Hydrops Fetalis Associated with Compound Heterozygosity for Hb Zurich-Albisrieden (HBA2: C.178G > C) and the Southeast Asian (- -SEA/) Deletion

• Published in: Hemoglobin Vol. 40; no. 5; pp. 353 - 355
• Main Authors: Yang, Xin, Yan, Jin-Mei, Li, Jian, Xie, Xing-Mei, Zhou, Jian-Ying, Li, Yan, Li, Dong-Zhi
• Format: Journal Article
• Language: English
• Published: England Taylor & Francis 02.09.2016
• Subjects: alpha-Globins - genetics; alpha-Thalassemia - genetics; Blood Specimen Collection; Female; fetal anemia; Fetal Diseases - diagnosis; Fetal Diseases - genetics; Hb Bart's hydrops fetalis; Hb H disease; Hb Zurich-Albisrieden; Hemoglobins, Abnormal - genetics; Heterozygote; Humans; Hydrops Fetalis - diagnosis; Hydrops Fetalis - genetics; Male; Pedigree; Point Mutation; Pregnancy; Prenatal Diagnosis; Sequence Deletion; α-Thalassemia (α-thal); Hb H disease; α-Thalassemia (α-thal); fetal anemia; Hb Zurich-Albisrieden; Hb Bart’s hydrops fetalis
• ISSN: 0363-0269; 1532-432X
• DOI: 10.1080/03630269.2016.1230067

Hb Zurich-Albisrieden [HBA2: c.178G > C; α59(E8)Gly→Arg (α2)] is a rare nondeletional α-thalassemia (α-thal) that results from a nucleotide substitution at codon 59 of the α2-globin gene.

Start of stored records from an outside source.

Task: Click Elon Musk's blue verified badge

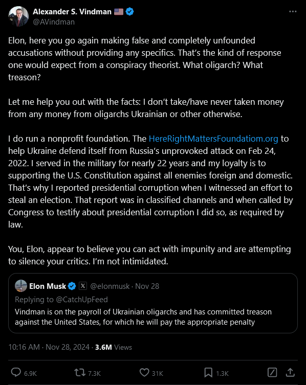Action: click(x=72, y=286)
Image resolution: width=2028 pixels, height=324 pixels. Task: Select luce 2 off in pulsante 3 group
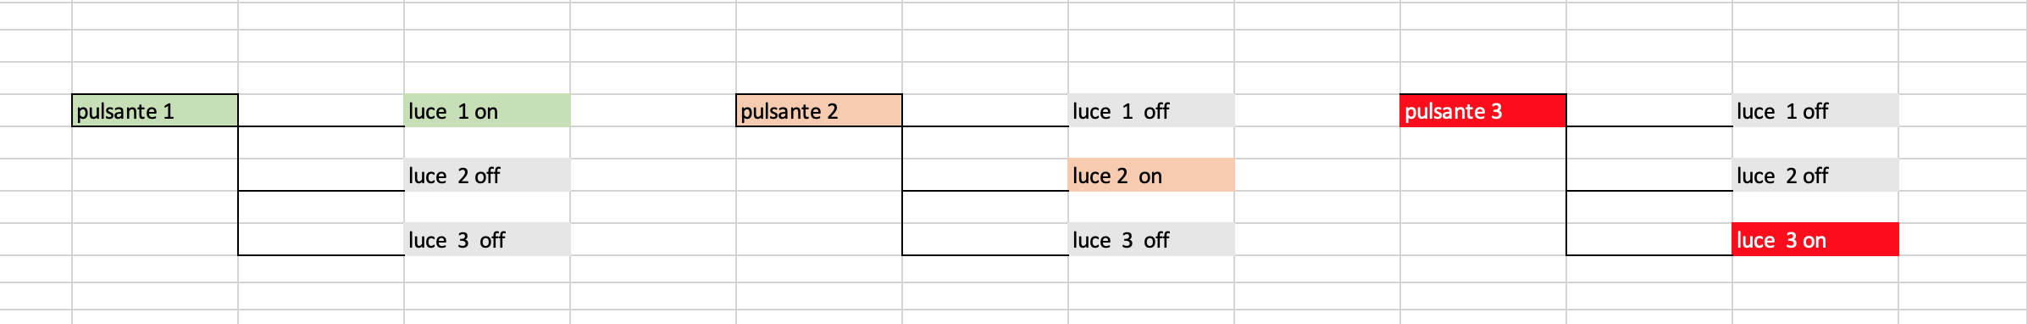(1815, 175)
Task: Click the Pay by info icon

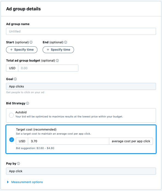Action: coord(19,163)
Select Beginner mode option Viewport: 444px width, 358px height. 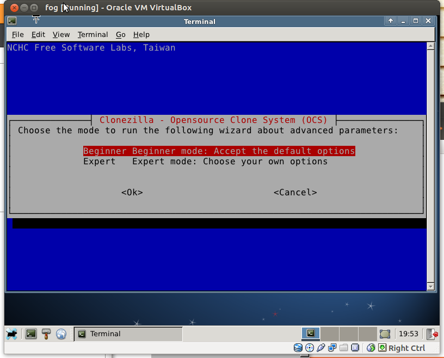pos(219,151)
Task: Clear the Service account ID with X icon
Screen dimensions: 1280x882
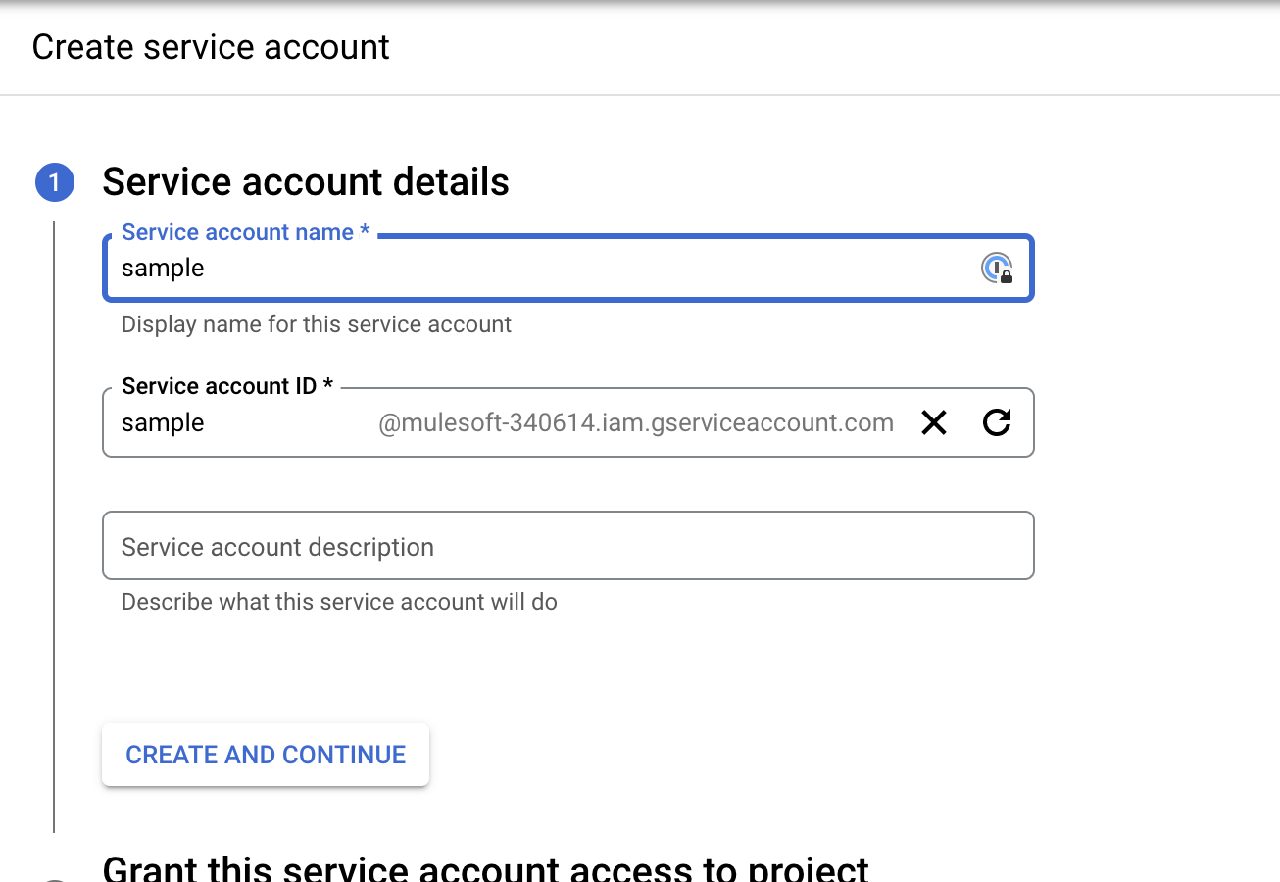Action: tap(934, 422)
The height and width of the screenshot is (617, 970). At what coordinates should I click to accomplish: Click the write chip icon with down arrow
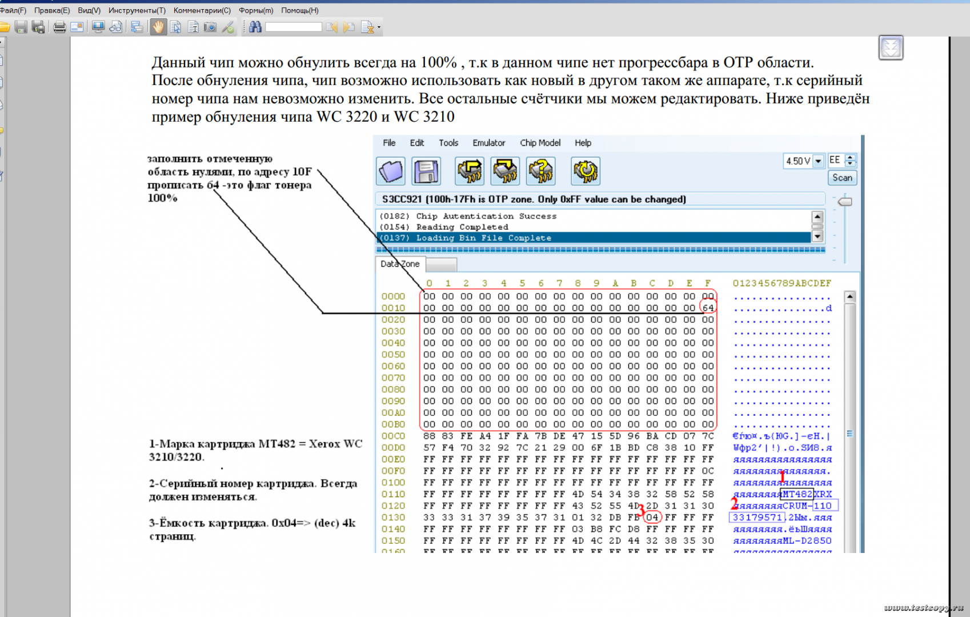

In this report, we present a fetus with cardiomegaly, enlarged placenta and increased middle cerebral artery-peak systolic velocity (MCA-PSV) at 25 weeks' gestation. Fetal blood sampling revealed the severe anemia [hemoglobin (Hb) level being 5.5 g/dL] and Hb H (β4) disease-like hematological findings with Hb Bart's (γ4) level of 30.7%. Molecular analysis of the family found that the father was an Hb Zurich-Albisrieden carrier, the mother heterozygous for the - - SEA α 0 -thal deletion, and the fetus was a compound heterozygote for Hb Zurich-Albisrieden and the - - SEA α 0 -thal deletion. Therefore, this was a rare case of Hb Bart's hydrops fetalis associated with Hb Zurich Albisrieden.